Del resto lo stesso Rick Dalton, oltre che alcolizzato, è bipolare: nella Hollywood di fine anni ’70 tutto ciò che intorno a lui è meraviglioso si trasforma in un attimo in incubo, e viceversa.
E dunque nessun ricordo è davvero concesso. Nessuna nostalgia del passato, che non deve essere celebrato ma serve solo come benzina, a incendiare il futuro. Nessun romantico ritratto di un’epoca, nessun pastiche postmoderno in costume.

«Non c’entra la nostalgia. Non si tratta di voler tornare a quell’epoca. Fu una stagione breve e affascinante in cui a Hollywood è cambiato tutto» dice Tarantino in un’intervista di Luca Celada del «Manifesto» in cui celebra la fine di un certo modo di fare cinema. La fine delle star, del cinema in sé.

Parole dietro cui riecheggiano quelle di Leone su C’era una volta in America: «la fine del mondo. La fine di un genere. La fine del cinema».

Ma se la celebre pellicola di Leone è un classico, che a sua volta si rifà al cinema dei grandi maestri a partire da Chaplin, il film di Tarantino è uno studio su quel classico. D’altronde non aveva detto Leone che il cinema era finito?

Così, oltrepassando il suo consueto “meta-cinema” già sublimato in una vera e propria opera di (ri)scrittura con Django Unchained (il 7°) e The Hateful Eight (l’8°), Tarantino stavolta imprime su celluloide un incredibile saggio narrativo, i cui oltre 120 minuti di durata sono cadenzati da struggenti atmosfere fatte per lo più di dialoghi e silenzi, quasi nessuna azione.

Il film nel film diventa addirittura realtà aumentata quando la camera – in una scena in cui Rick Dalton è davanti a un bicchiere nel saloon – gira come solo Tarantino farebbe, ma poi torna al suo posto quando riparte il ciak, obbligandoci a chiederci chi e perché la stesse manovrando. Si sgretola il muro della fiction, si cancellano i confini della percezione del reale.
C’era una volta a Hollywood è una “lectio magistralis” non conforme sulla storia del cinema, sul mestiere dell’attore e sulle maestranze. Sui corpi e sulla materia necessaria a costruire una narrazione.
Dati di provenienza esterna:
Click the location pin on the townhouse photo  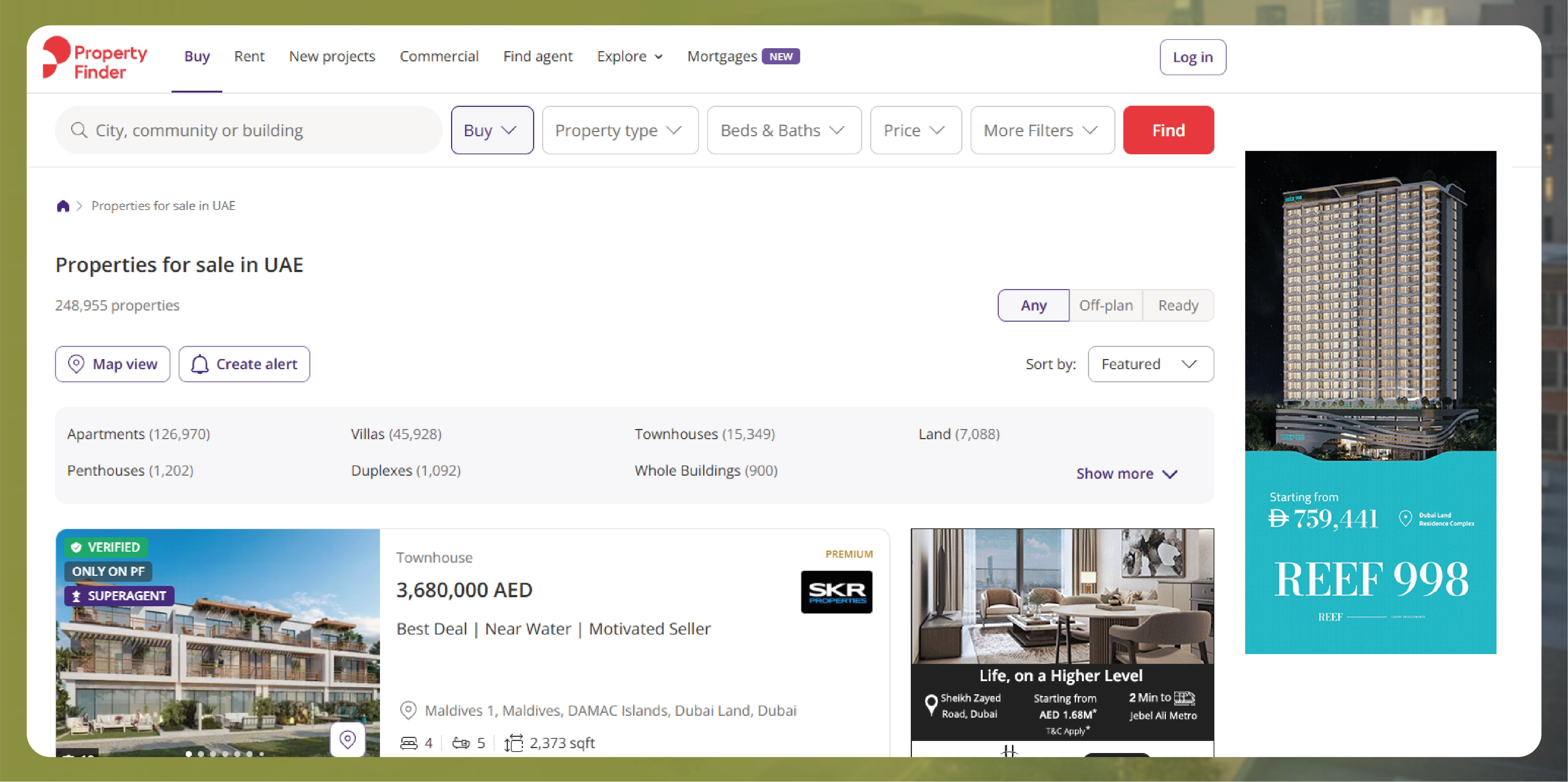(x=348, y=739)
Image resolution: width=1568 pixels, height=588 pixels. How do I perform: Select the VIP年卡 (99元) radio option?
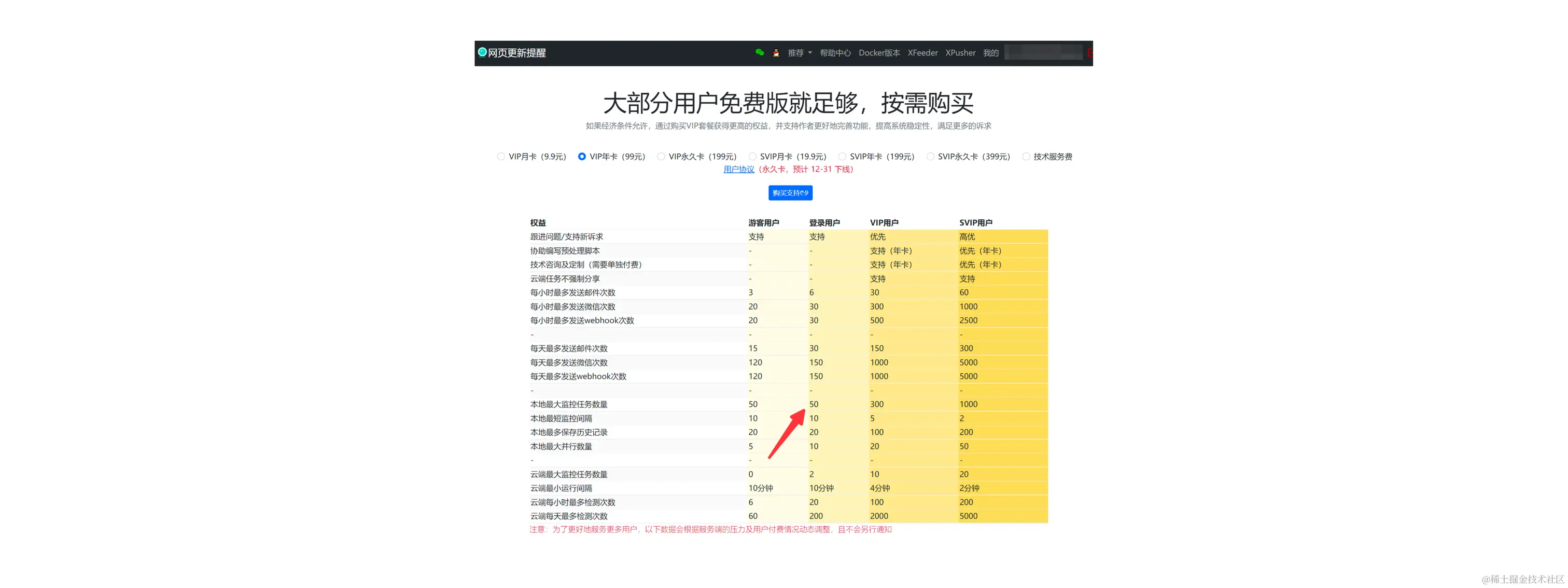[x=582, y=157]
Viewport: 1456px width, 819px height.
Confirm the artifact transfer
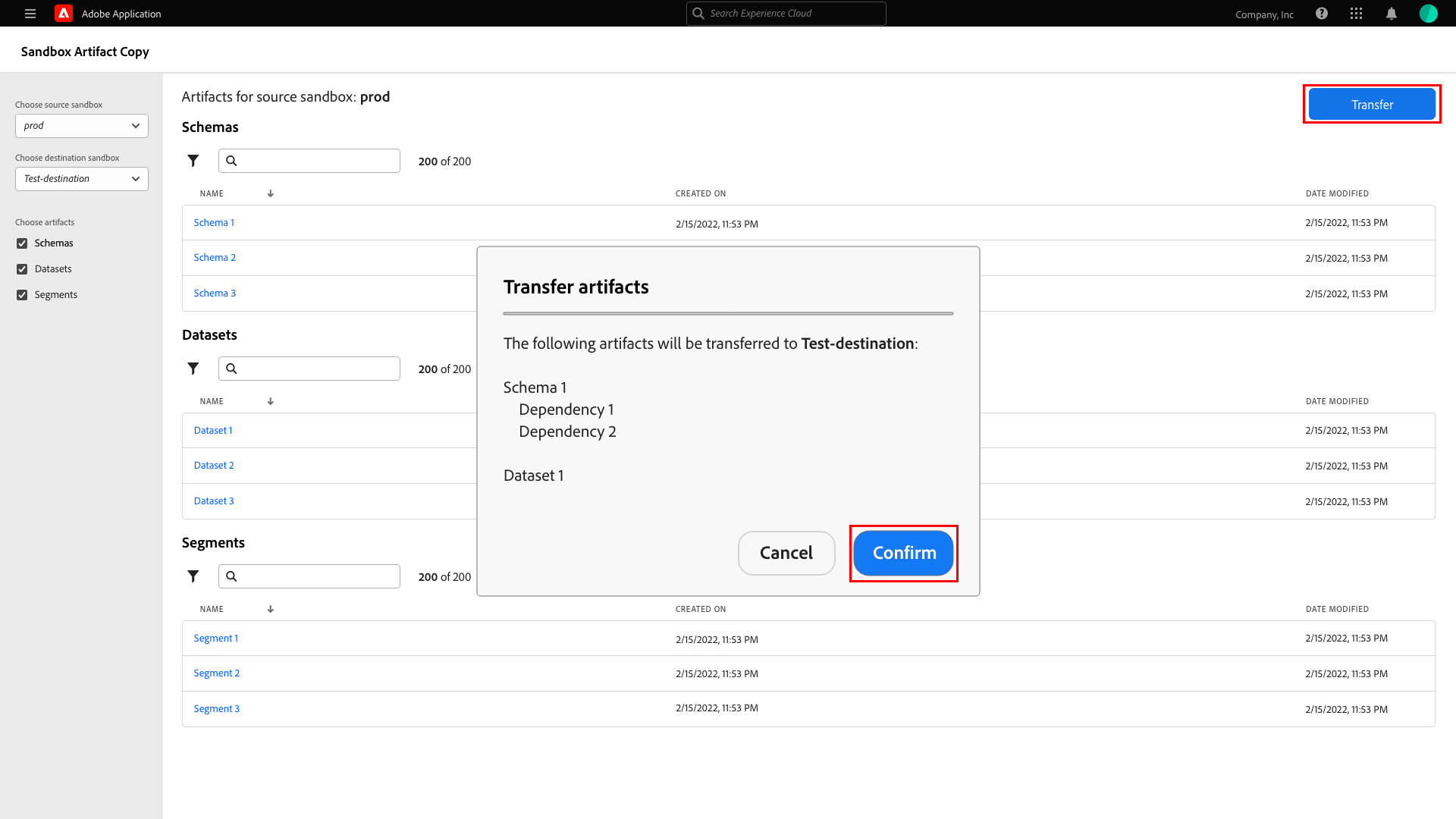[903, 553]
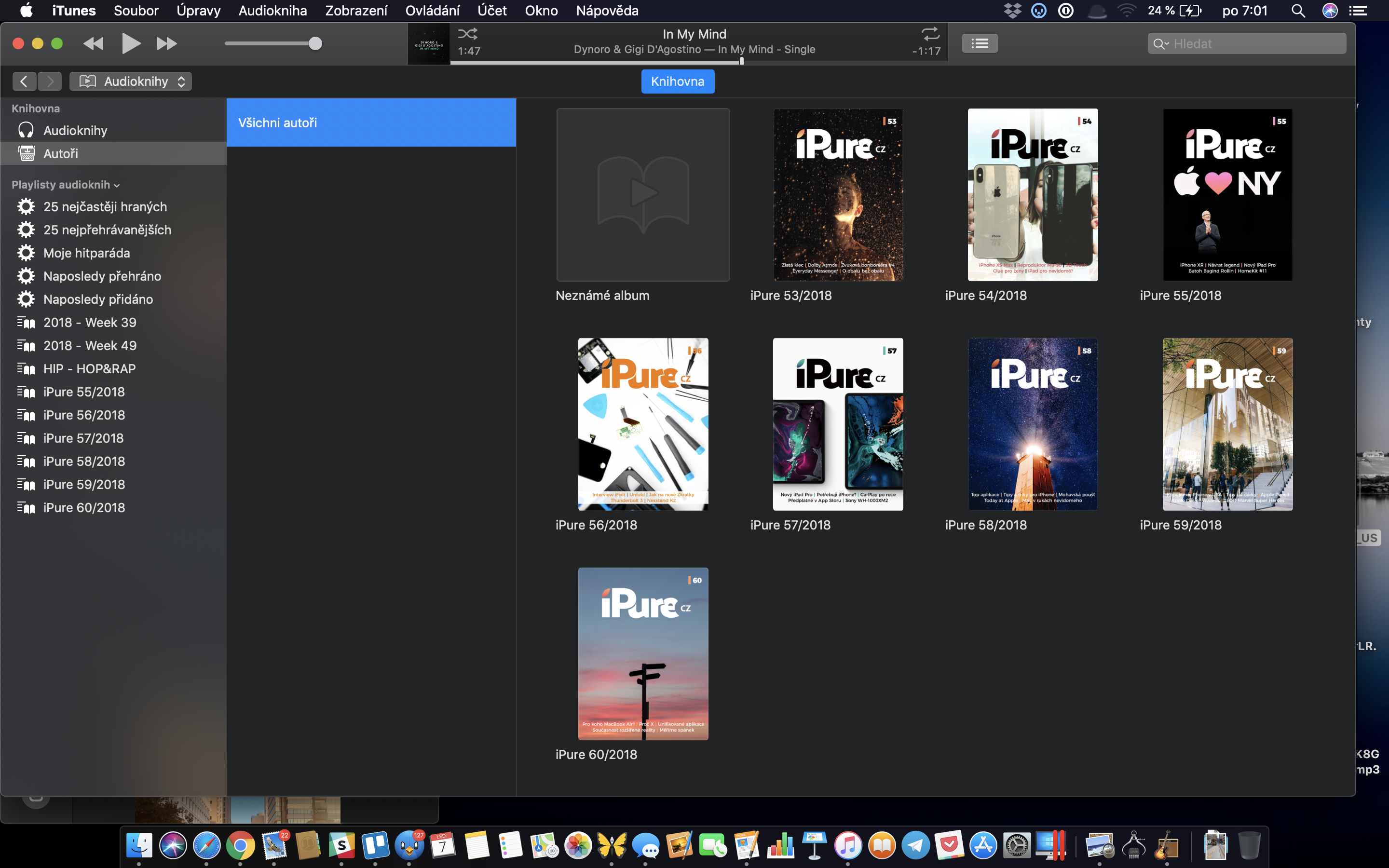Select Audioknihy headphones item in sidebar
Image resolution: width=1389 pixels, height=868 pixels.
point(75,130)
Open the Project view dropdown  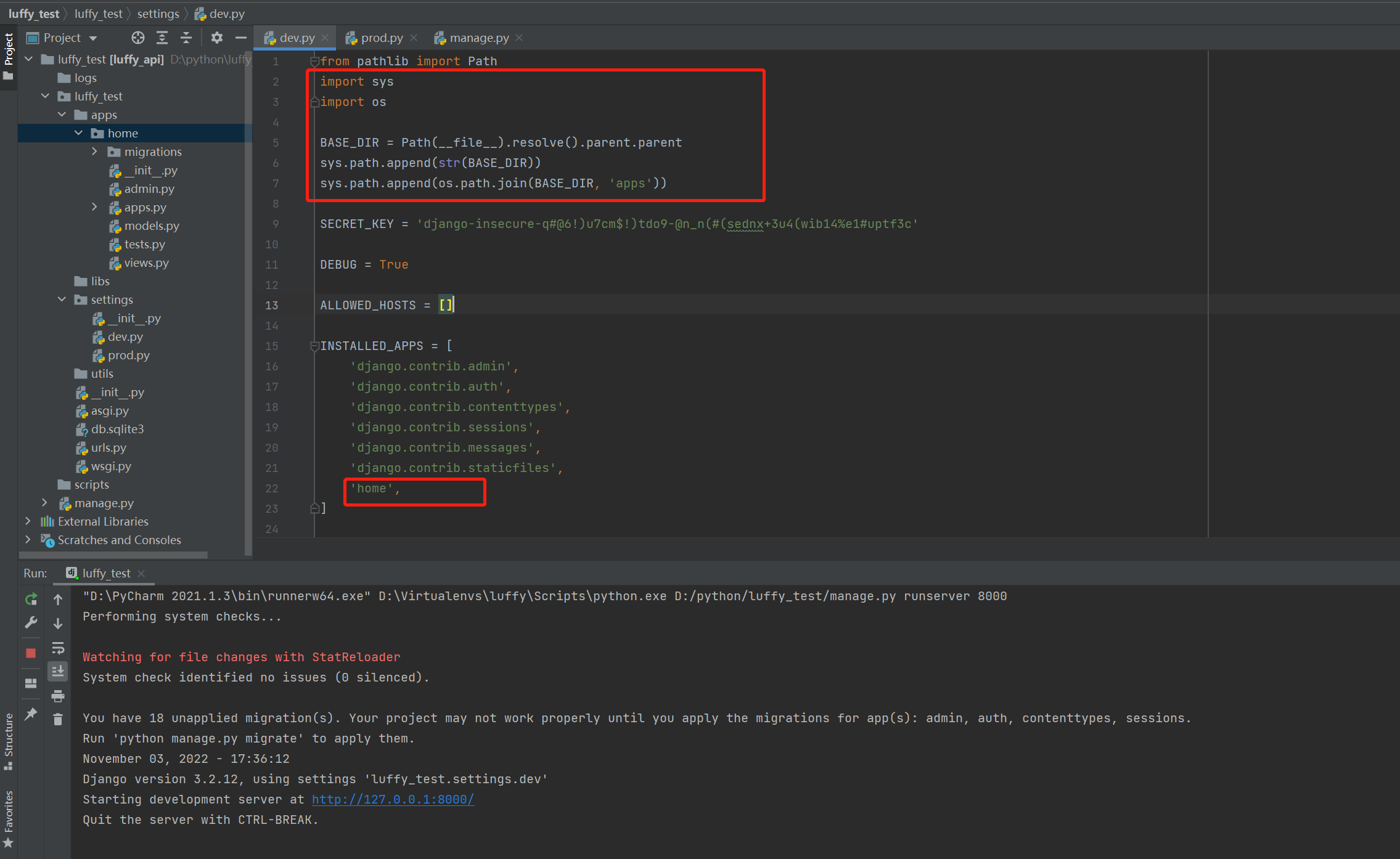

Di più: sull’utilizzo politico del passato.

Riprendendo la riflessione sulla “ripetizione differenziale” di Walter Benjamin (che infatti utilizza il cinema come esempio), Tarantino si impossessa del passato per smontarlo e quindi restituircelo identico ma diverso, contenente in sé i germi della rivoluzione.

Ben lungi dal configurarsi come un’opera di fradicia erudizione, il 9° film di Tarantino è un saggio di guerriglia culturale, un manuale di rivolta urbana contro l’industria addomesticata (di Hollywood e non solo) e volto a sviscerare il contropotere dell’immaginario e dell’illusione, al fine di decostruire e sabotare.